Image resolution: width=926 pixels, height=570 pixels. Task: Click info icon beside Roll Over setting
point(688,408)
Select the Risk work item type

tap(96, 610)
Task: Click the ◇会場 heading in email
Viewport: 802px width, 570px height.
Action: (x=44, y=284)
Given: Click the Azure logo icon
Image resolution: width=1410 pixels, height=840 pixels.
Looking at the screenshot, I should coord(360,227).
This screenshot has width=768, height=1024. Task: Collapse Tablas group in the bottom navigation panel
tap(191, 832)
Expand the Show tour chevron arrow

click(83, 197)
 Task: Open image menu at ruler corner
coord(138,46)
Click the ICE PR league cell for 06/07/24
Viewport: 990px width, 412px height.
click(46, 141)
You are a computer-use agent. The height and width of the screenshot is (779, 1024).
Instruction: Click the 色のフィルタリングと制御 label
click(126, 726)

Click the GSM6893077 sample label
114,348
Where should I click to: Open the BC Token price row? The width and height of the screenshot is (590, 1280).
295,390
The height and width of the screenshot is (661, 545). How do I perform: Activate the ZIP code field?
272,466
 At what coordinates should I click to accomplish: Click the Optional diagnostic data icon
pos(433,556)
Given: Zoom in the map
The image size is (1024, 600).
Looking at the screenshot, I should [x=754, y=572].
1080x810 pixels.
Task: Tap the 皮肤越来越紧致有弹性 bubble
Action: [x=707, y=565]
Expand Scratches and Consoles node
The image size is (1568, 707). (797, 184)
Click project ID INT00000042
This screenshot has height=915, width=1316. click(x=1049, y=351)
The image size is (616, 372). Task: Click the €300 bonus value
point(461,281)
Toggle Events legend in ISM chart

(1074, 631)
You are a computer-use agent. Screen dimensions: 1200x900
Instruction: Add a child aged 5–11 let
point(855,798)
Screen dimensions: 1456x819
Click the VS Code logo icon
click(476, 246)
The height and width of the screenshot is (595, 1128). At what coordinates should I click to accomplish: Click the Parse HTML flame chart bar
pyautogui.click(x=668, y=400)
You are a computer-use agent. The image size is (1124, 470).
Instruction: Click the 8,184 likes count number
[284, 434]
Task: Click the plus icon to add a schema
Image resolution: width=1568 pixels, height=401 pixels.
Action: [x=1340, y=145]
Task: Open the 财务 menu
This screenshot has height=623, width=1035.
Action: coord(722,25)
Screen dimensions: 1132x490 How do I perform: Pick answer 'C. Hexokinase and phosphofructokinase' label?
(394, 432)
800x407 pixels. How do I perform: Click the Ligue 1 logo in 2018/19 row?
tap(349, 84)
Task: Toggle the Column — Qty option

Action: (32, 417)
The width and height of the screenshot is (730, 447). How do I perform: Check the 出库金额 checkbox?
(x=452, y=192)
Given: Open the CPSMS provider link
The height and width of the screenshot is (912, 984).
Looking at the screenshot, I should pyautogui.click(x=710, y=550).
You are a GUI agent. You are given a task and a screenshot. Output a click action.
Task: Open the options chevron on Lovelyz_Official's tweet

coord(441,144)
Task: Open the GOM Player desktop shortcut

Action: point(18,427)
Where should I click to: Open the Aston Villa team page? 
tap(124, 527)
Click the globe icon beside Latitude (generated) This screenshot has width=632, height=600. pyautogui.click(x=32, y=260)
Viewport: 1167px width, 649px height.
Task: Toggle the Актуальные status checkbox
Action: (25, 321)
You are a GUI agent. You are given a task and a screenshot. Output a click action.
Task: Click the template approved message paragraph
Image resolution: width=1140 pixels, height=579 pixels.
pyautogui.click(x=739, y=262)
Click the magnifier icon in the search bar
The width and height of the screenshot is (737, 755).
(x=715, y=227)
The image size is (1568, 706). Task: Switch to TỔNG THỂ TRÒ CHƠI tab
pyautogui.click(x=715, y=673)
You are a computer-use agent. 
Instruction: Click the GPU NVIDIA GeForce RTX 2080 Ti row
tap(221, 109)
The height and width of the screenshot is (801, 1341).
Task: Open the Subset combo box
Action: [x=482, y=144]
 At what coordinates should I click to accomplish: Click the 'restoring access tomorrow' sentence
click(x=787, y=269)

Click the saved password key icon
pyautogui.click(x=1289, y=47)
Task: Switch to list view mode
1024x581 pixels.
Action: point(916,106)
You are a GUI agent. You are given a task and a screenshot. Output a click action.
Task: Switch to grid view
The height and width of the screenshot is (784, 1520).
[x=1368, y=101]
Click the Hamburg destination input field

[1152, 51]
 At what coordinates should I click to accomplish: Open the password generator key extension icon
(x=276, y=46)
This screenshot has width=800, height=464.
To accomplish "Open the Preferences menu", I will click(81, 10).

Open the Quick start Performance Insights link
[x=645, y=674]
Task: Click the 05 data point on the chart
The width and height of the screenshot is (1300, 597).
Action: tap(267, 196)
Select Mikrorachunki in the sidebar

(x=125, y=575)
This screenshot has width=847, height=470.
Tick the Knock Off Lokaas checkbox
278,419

————————

What you are asked to do: Extract every line of the rows above that contains the word "chevron".

Task answer:
Expand the Show tour chevron arrow
Task: Open the options chevron on Lovelyz_Official's tweet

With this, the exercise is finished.